*Exercise objective*.
There is material below. Print exactly the lines starting at the line with "مقالات (455, 2454)" and ending at the line with "اسلیو معده بدون جراحی (695, 51)", ends included, and no others.

*Exercise materials*.
************

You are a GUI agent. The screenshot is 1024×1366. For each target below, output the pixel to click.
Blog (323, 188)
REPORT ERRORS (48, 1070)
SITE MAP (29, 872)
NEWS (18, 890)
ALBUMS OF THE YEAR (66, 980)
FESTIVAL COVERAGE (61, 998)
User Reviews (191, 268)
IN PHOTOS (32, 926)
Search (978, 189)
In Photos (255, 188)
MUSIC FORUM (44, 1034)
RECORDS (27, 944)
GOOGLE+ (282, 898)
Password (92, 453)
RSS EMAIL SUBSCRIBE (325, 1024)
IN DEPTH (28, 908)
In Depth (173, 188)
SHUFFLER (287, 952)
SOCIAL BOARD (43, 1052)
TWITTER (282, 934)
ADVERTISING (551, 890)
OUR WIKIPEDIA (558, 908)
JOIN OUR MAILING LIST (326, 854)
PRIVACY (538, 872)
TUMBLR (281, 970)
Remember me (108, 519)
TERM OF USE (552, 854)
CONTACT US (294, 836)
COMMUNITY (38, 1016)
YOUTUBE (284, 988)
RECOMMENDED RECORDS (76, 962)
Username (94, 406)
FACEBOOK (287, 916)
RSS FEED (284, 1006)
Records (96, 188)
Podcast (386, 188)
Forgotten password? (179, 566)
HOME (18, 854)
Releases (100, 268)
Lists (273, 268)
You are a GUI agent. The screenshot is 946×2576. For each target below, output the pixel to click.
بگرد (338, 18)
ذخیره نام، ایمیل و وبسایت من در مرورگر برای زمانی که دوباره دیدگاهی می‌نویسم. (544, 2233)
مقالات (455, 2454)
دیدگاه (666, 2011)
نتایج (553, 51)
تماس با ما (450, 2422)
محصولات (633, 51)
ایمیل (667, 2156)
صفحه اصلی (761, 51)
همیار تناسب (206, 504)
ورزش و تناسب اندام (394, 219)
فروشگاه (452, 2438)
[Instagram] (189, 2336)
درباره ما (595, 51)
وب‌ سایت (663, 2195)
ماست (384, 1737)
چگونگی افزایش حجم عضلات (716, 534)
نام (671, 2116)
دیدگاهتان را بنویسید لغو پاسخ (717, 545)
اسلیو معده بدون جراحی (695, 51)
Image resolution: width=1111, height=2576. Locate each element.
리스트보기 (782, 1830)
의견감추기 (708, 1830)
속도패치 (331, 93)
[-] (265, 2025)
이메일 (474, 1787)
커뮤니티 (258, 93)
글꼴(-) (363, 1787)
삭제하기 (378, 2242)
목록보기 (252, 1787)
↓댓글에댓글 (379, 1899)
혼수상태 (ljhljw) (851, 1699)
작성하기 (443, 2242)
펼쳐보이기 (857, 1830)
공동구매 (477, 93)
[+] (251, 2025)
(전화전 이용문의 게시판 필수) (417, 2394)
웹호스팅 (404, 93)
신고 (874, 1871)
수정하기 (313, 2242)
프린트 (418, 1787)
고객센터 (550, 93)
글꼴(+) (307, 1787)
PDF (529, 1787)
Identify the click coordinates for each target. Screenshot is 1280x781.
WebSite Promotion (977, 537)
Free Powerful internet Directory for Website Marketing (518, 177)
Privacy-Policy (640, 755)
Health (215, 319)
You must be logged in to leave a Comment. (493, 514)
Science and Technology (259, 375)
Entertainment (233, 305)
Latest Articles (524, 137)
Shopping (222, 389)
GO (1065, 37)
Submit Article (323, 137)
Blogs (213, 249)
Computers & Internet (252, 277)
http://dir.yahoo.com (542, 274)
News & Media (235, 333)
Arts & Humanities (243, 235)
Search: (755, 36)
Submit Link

************

*Exercise response*.
مقالات (455, 2454)
دیدگاه (666, 2011)
نتایج (553, 51)
تماس با ما (450, 2422)
محصولات (633, 51)
ایمیل (667, 2156)
صفحه اصلی (761, 51)
همیار تناسب (206, 504)
ورزش و تناسب اندام (394, 219)
فروشگاه (452, 2438)
[Instagram] (189, 2336)
درباره ما (595, 51)
وب‌ سایت (663, 2195)
ماست (384, 1737)
چگونگی افزایش حجم عضلات (716, 534)
نام (671, 2116)
دیدگاهتان را بنویسید لغو پاسخ (717, 545)
اسلیو معده بدون جراحی (695, 51)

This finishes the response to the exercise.